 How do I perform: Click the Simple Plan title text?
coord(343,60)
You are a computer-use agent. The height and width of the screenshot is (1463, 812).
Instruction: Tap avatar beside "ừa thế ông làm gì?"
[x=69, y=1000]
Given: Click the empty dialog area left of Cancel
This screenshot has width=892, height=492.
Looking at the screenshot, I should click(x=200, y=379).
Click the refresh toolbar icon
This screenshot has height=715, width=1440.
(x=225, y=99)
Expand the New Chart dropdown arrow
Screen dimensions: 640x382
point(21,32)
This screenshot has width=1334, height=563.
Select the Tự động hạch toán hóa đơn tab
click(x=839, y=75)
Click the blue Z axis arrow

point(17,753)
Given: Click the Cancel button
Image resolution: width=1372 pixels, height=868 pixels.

○ ○ ○ ○ ○ ○ ○

The task ::
Copy the records from the line with "Given: Click the empty" to the line with "point(21,32)", substituting "popup" for "dialog" and leaving everything else as it is.

Output for this exercise ::
Given: Click the empty popup area left of Cancel
This screenshot has width=892, height=492.
Looking at the screenshot, I should click(x=200, y=379).
Click the refresh toolbar icon
This screenshot has height=715, width=1440.
(x=225, y=99)
Expand the New Chart dropdown arrow
Screen dimensions: 640x382
point(21,32)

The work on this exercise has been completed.